Chevron stock (CVX) closely relates to oil prices, so investors sometimes use this highly liquid, well-regarded stock as a trading vehicle for oil. What people need to understand, though, is that Chevron, ExxonMobil (XOM), and other petroleum companies are unique. You have to study and track them individually.
Case in point: the big oil earnings day on Friday, November 1. Both Chevron and Exxon released their earnings reports for 2019’s third quarter. The investing community seemed to take a shine to Exxon stock. But sentiment was gloomier toward Chevron. Value investors could view this tension as a hint that Chevron stock will soon present a buying opportunity.
Tough numbers to swallow for Chevron stock
In light of the earnings report, it’s understandable if traders and social media gurus aren’t particularly optimistic about CVX stock. According to the official release, the quarterly earnings for Chevron came to $2.6 billion, or the equivalent of $1.36 per share. That’s a far cry from the same quarter of 2018, when the earnings were a much more robust $4.0 billion or $2.11 per share.

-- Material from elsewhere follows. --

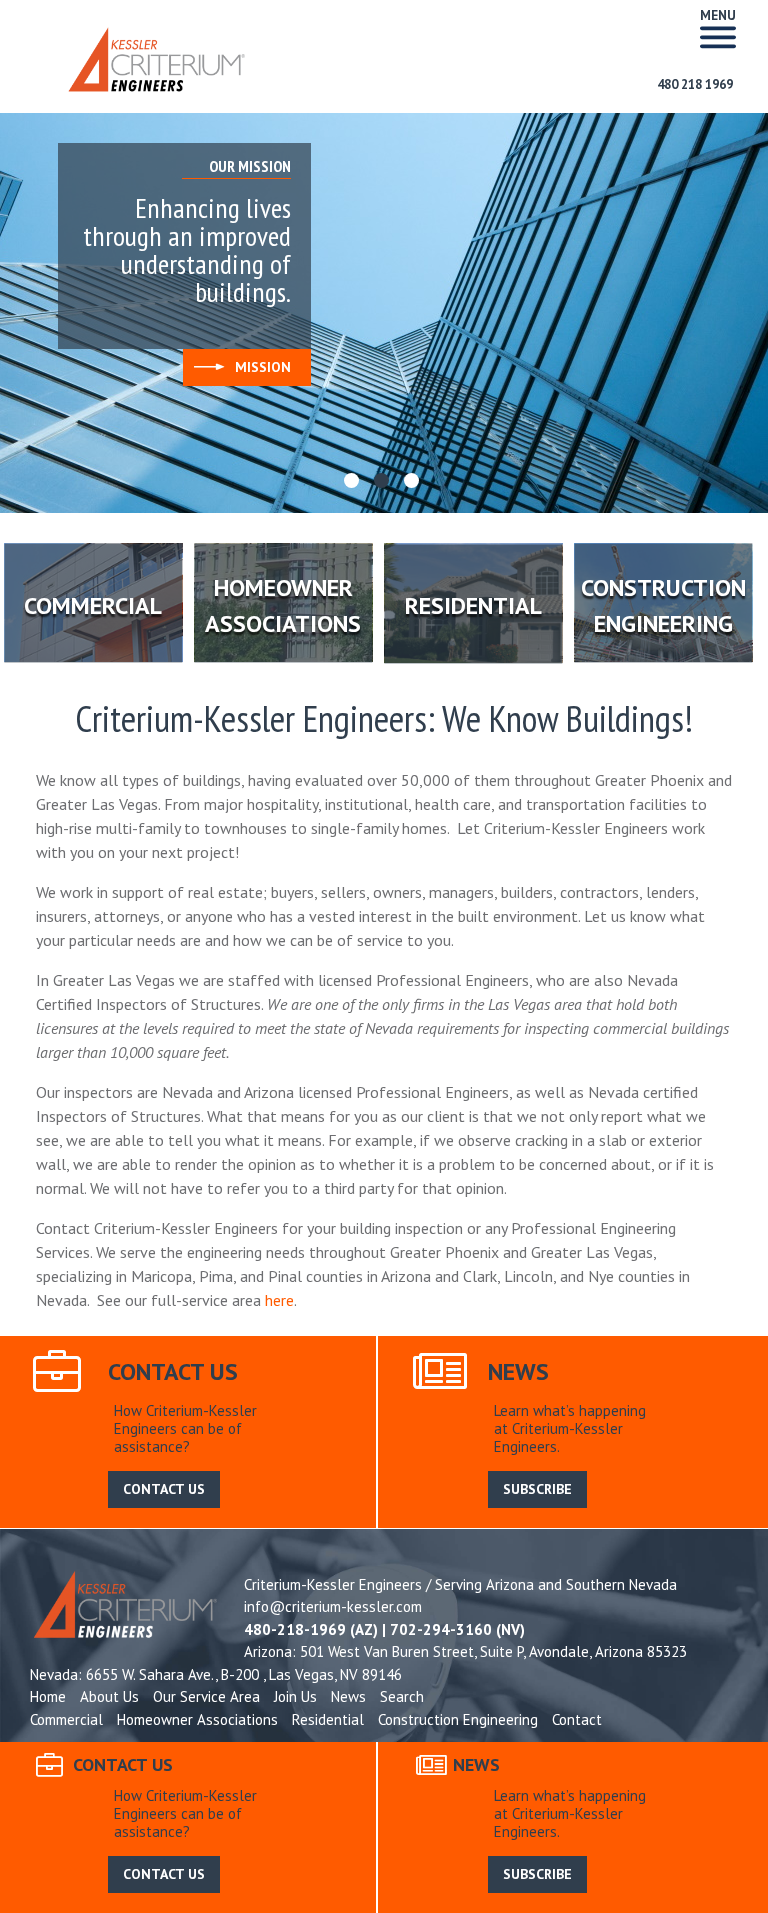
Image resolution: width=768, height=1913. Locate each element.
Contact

The analyst consensus earnings estimate was $1.45 per share. So Chevron missed the mark by just about any measure. Wall Street wasn’t exactly impressed with Chevron’s Q3 revenues, either. Analysts had projected $37.69 billion while Chevron only delivered $36.12 billion.

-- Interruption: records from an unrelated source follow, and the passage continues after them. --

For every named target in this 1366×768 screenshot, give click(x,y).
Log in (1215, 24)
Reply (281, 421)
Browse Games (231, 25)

Perhaps it shouldn’t be surprising, then, that Chevron’s sales and other operating revenues for Q3 only came to $35 billion. That’s $7 less than the same quarter of 2018. As a result, CVX stock barely managed to break even on earnings day. Meanwhile, XOM stock gained exactly 3%, and all of the major stock-market indexes were flying high.

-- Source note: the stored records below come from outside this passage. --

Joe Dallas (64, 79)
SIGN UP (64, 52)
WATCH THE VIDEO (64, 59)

Should investors have punished Chevron?
You might not think of a break-even trading day as punishment. But CVX shares are certainly lagging most of the stock market, which has been notching fresh all-time highs lately. WTI crude oil futures, meanwhile, remain near the center of their long-standing range. And that trend has kept oil between $50 and $60 per barrel for months.
If we pull back the chart, however, we can see that energy prices have generally been lower in 2019 than they were a year ago. As Chevron’s official earnings release points out, “The company’s average sales price per barrel of crude oil and natural gas liquids was $47 in third quarter 2019, down from $62 a year earlier. The average sales price of natural gas was $0.95 per thousand cubic feet in third quarter 2019, down from $1.80 in last year’s third quarter.”
That might sound like an excuse. But it’s a real concern for all companies operating in the petroleum niche. CVX investors also should know that Chevron has been ramping up production in the Permian Basin—in Texas and New Mexico. In the third quarter of 2018, the company was only producing 103,000 barrels from that region per day. Meanwhile, Chevron produced 934,000 from the Permian Basin in Q3 of this year.
As Chevron’s CEO and chairman of the board, Michael Wirth, also points out, the company also explored some potentially lucrative opportunities in the third quarter. Wirth commented, “In September, we sanctioned a waterflood project in the St. Malo Field in the Gulf of Mexico. We also acquired deepwater exploration blocks in the Mexican Gulf of Mexico and Brazil’s Campos and Santos basins, strengthening our deepwater exploration portfolio.”
Should you buy Chevron stock?
The takeaway here is that oil prices are down compared to last year, and that’s a main driver of Chevron’s disappointing earnings results. The company has been taking steps to increase production. And if the oil price or Chevron stock price dips another 5%, it’s going to be hard to resist taking a starter position in one of the world’s premier petroleum companies.